# Отрывок
□ □ □

Как ни губителен мог быть этот маневр для англичан, но это была только первая часть дела, задуманного Наполеоном. Вслед за казаками сам Наполеон хотел провести через Россию полмиллиона своей победоносной армии до Волги, на судах спустить ее до Астрахани, а там по Каспийскому морю до самого Астрабада. От Астрабада до Индии путь караваном очень хорош, а с помощью рытья неглубоких колодцев можно добыть [48] и воду из-под песков пустыни. Ходу от моря до Индии не более трех недель, и, раз египетские победоносцы появятся в Индии со своим обожаемым предводителем, — только три или четыре месяца, по словам Наполеона, требовалось, чтобы владычество Англии было свергнуто...

Англии грозил страшный удар; ее государственные люди и сам Питт пришли в смятение и стали придумывать всякие средства, чтобы отвести этот удар.

Император Павел вполне склонился на это предприятие, заключил с Наполеоном конвенцию и объявил Англии войну. Это было в конце 1800 года.

Павел начал действовать энергично: первым делом велел арестовать все английские торговые корабли в русских портах; в Кронштадта послан был чиновник коммерц-коллегии д. ст. сов. П. С. Ильинский с приказанием выгрузить из кораблей все товары, а самые корабли, выведя на рейд, торжественно сжечь.

□ □ □

# Что нужно сделать
1 > Выпишите из отрывка без изменений часть, которая начинается со слов "Англии грозил страшный" и идет до слов "рейд, торжественно сжечь." включительно.
2 > Ответьте коротко на вопросы по отрывку:
(а) До какой реки Наполеон собирался провести армию через Россию?
(б) Сколько, по отрывку, занимает путь от моря до Индии?
(в) Когда Павел объявил Англии войну?
3 > Перескажите списком абзац отрывка, который начинается словами "Павел начал действовать энергично", сохранив главные факты.

□ □ □

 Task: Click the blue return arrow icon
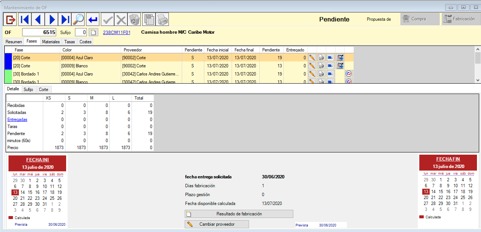tap(93, 19)
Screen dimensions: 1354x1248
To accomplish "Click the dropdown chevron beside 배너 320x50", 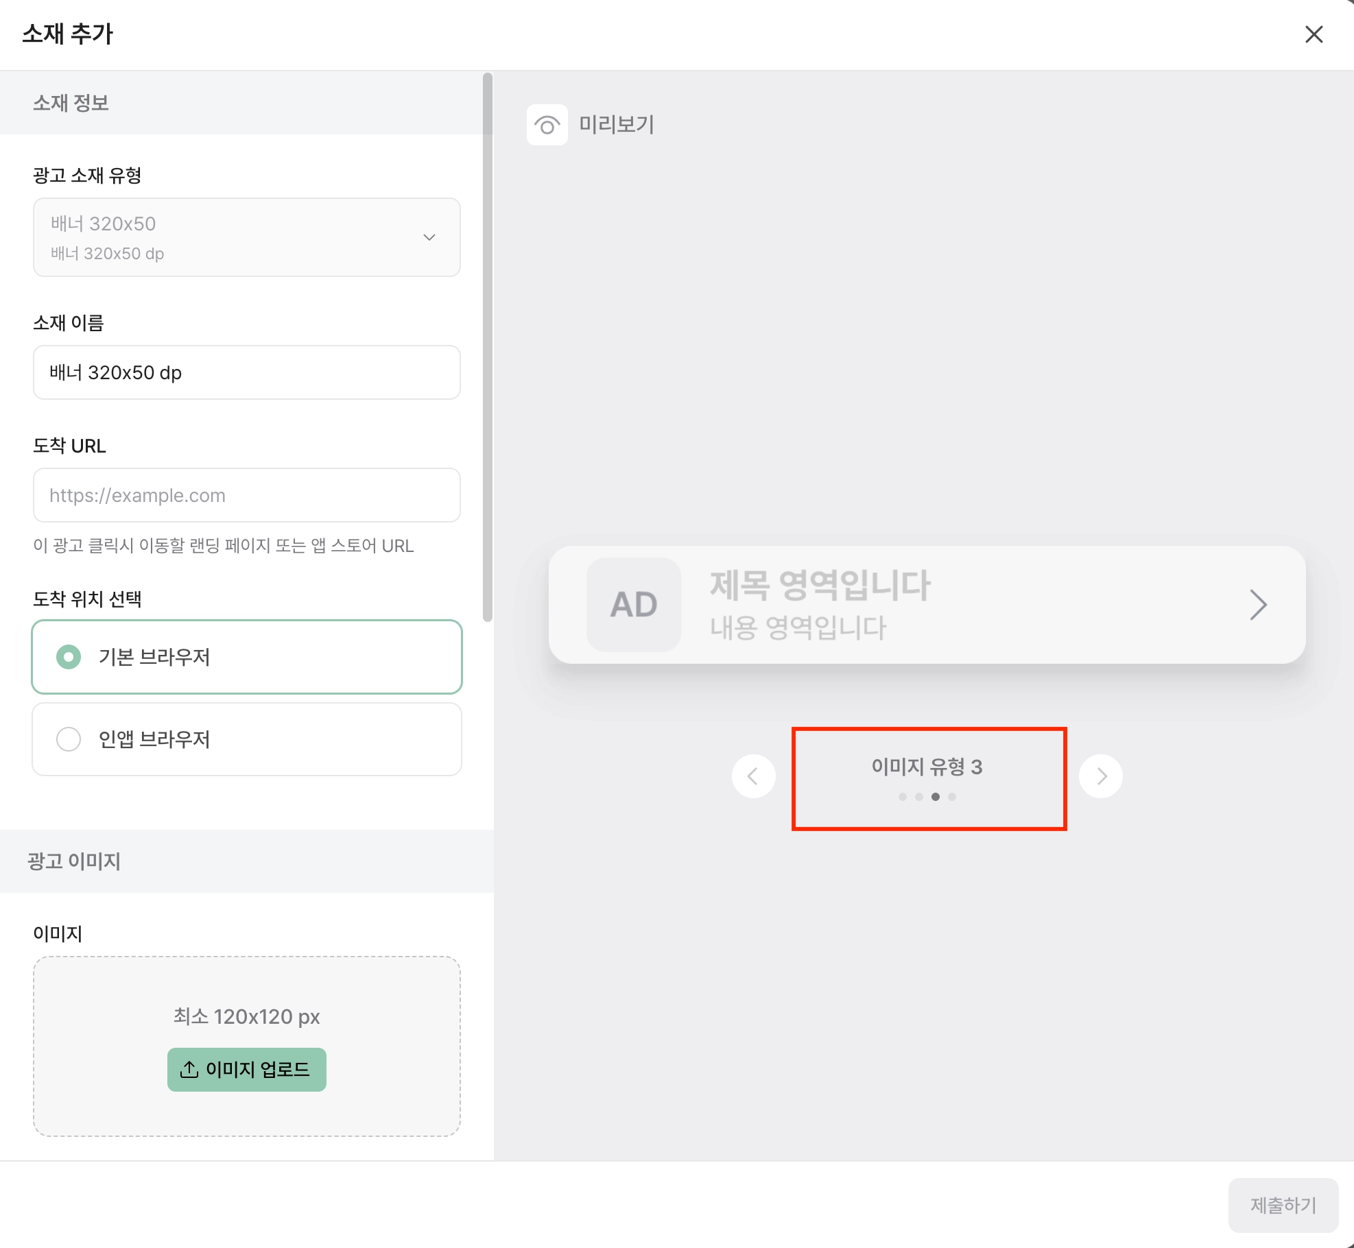I will click(x=429, y=237).
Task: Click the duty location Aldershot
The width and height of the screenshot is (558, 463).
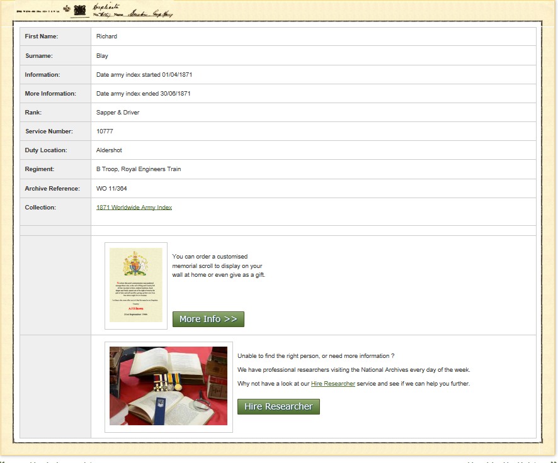Action: point(109,150)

□ □ □

# Ответы по заданиям
1 >
Англии грозил страшный удар; ее государственные люди и сам Питт пришли в смятение и стали придумывать всякие средства, чтобы отвести этот удар.

Император Павел вполне склонился на это предприятие, заключил с Наполеоном конвенцию и объявил Англии войну. Это было в конце 1800 года.

Павел начал действовать энергично: первым делом велел арестовать все английские торговые корабли в русских портах; в Кронштадта послан был чиновник коммерц-коллегии д. ст. сов. П. С. Ильинский с приказанием выгрузить из кораблей все товары, а самые корабли, выведя на рейд, торжественно сжечь.

2 >
(а) До Волги.
(б) Не более трех недель.
(в) В конце 1800 года.

3 >
- Павел приказал арестовать все английские торговые корабли в русских портах.
- В Кронштадт отправили чиновника коммерц-коллегии П. С. Ильинского.
- Ему велели выгрузить с кораблей все товары, вывести корабли на рейд и торжественно сжечь.